We may yet change the retries to be infinite, but for now it's
better if builds terminate somehow in case of unexpected problems.

Signed-off-by: Pete Zaitcev <zaitcev@redhat.com>

---
 server/cldu.c |   12 ++++++++++--
 1 file changed, 10 insertions(+), 2 deletions(-)

commit 44cdb98d2cceb2f4e081db2ee38ec60f1c1a8d8d
Author: Master <zaitcev@lembas.zaitcev.lan>
Date:   Sat Apr 17 19:50:06 2010 -0600

    Retry the initial connection to the CLD server.

diff --git a/server/cldu.c b/server/cldu.c
index fafcc3b..58edf4b 100644
--- a/server/cldu.c
+++ b/server/cldu.c
@@ -471,6 +471,8 @@ int cld_begin(const char *thishost, uint32_t nid, char *infopath,
 {
 	static struct cld_session *cs = &ses;
 	struct server_poll *sp;
+	int retry_cnt;
+	int newactive;
 
 	if (!nid)
 		return 0;
@@ -540,9 +542,15 @@ int cld_begin(const char *thishost, uint32_t nid, char *infopath,
 	 * -- Actually, it only works when recovering from CLD failure.
 	 *    Thereafter, any slave CLD redirects us to the master.
 	 */
-	if (cldu_set_cldc(cs, 0)) {
+	newactive = 0;
+	retry_cnt = 0;
+	for (;;) {
+		if (!cldu_set_cldc(cs, newactive))
+			break;
 		/* Already logged error */
-		goto err_net;
+		if (++retry_cnt == 5)
+			goto err_net;
+		newactive = cldu_nextactive(cs);
 	}
 
 	return 0;

^ permalink raw reply related	[flat|nested] 2+ messages in thread

* Re: [Patch 07/12] Chunk: retry initial CLD session open
  2010-04-18  4:41 [Patch 07/12] Chunk: retry initial CLD session open Pete Zaitcev
@ 2010-04-19  3:58 ` Jeff Garzik
  0 siblings, 0 replies; 2+ messages in thread
From: Jeff Garzik @ 2010-04-19  3:58 UTC (permalink / raw)
  To: Pete Zaitcev; +Cc: Project Hail List

On 04/18/2010 12:41 AM, Pete Zaitcev wrote:
> This was an error in the conversion to ncld.

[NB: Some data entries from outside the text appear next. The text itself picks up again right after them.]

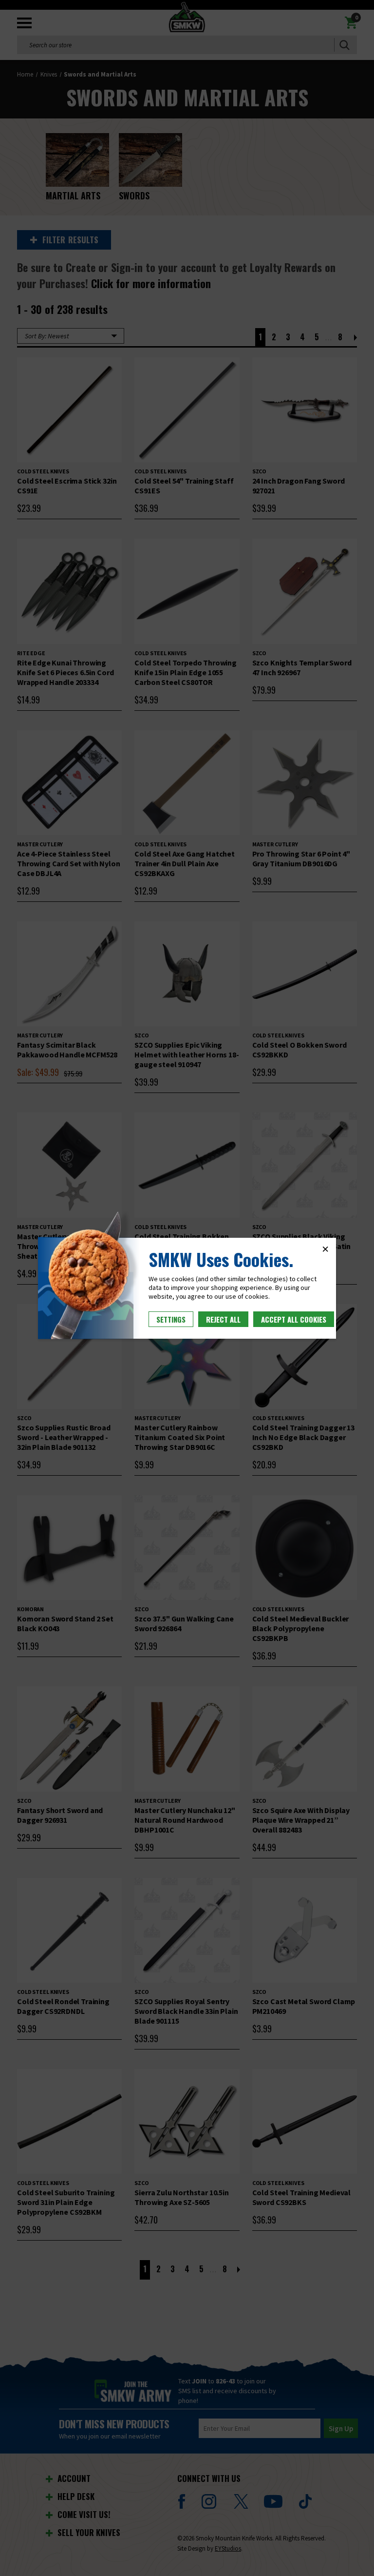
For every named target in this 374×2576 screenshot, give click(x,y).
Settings (171, 1319)
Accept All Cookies (293, 1319)
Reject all (223, 1319)
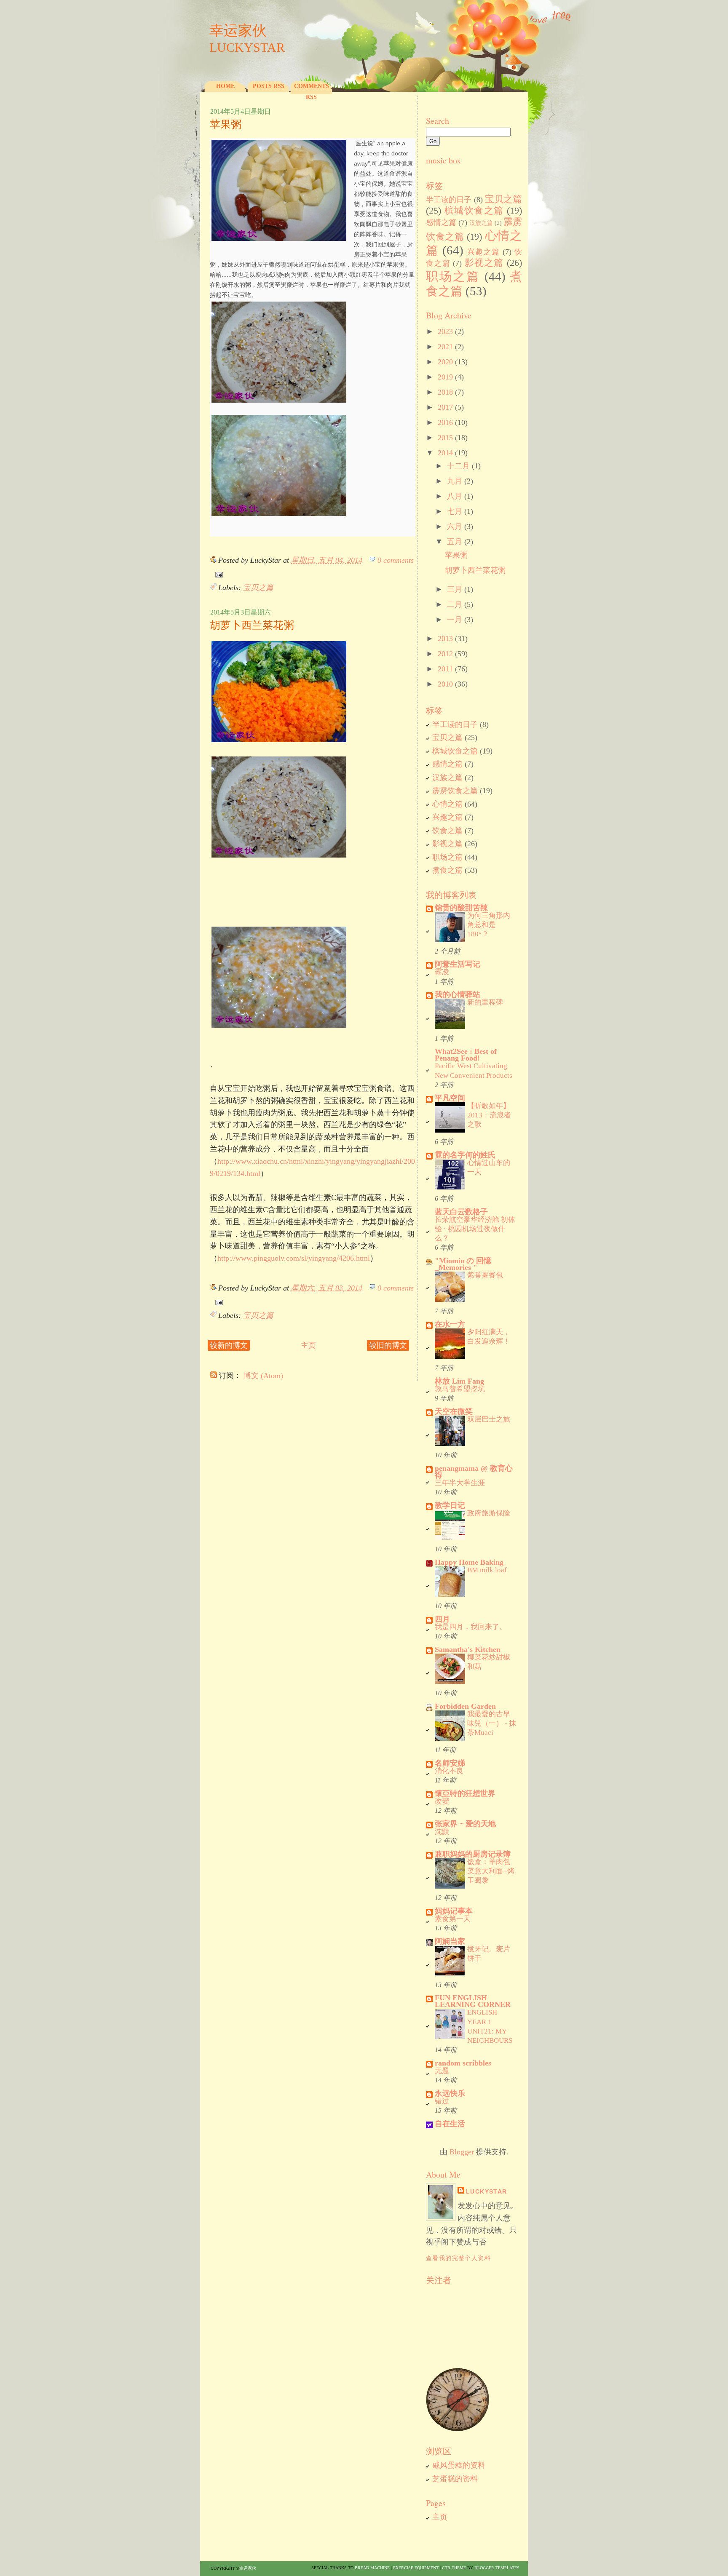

In the cldc code, we
> kick the state machine and the natural retries do the rest. Any
> failures occure there. But in ncld the original kick can fail too.
>
> Five retries give CLD server time to reboot. If it's down, then
> clients refuse to start. This may be a bad idea, or may be not.
> We may yet change the retries to be infinite, but for now it's
> better if builds terminate somehow in case of unexpected problems.
>
> Signed-off-by: Pete Zaitcev<zaitcev@redhat.com>
>
> ---
>   server/cldu.c |   12 ++++++++++--
>   1 file changed, 10 insertions(+), 2 deletions(-)
>
> commit 44cdb98d2cceb2f4e081db2ee38ec60f1c1a8d8d
> Author: Master<zaitcev@lembas.zaitcev.lan>
> Date:   Sat Apr 17 19:50:06 2010 -0600
>
>      Retry the initial connection to the CLD server.

In the short term, this is acceptable.

In the medium term, this is a protocol detail that should be handled 
somewhere in libcldc.  We want all applications to behave the same way, 
including the method by which they attempt to contact a master.

Because there could be multiple CLD servers, you cannot think of retries 
in the context of a single server.  This is crucial WRT work on #replica 
branch, but it is also somewhat relevant to #master, because we might 
have multiple servers listed in SRV records as fallbacks from which to 
choose.

You don't want each application implementing this logic, because we want 
to enforce some level of predictability in master-seeking behavior, and 
in making decisions about when contacts attempts for -all- servers 
should cease, as opposed to contact attempts for a -single- server.  You 
don't want it to take 30 minutes to try all servers in a cluster, 
retrying a number of times on server A, then moving on to server B, etc.

	Jeff

^ permalink raw reply	[flat|nested] 2+ messages in thread

end of thread, other threads:[~2010-04-19  3:58 UTC | newest]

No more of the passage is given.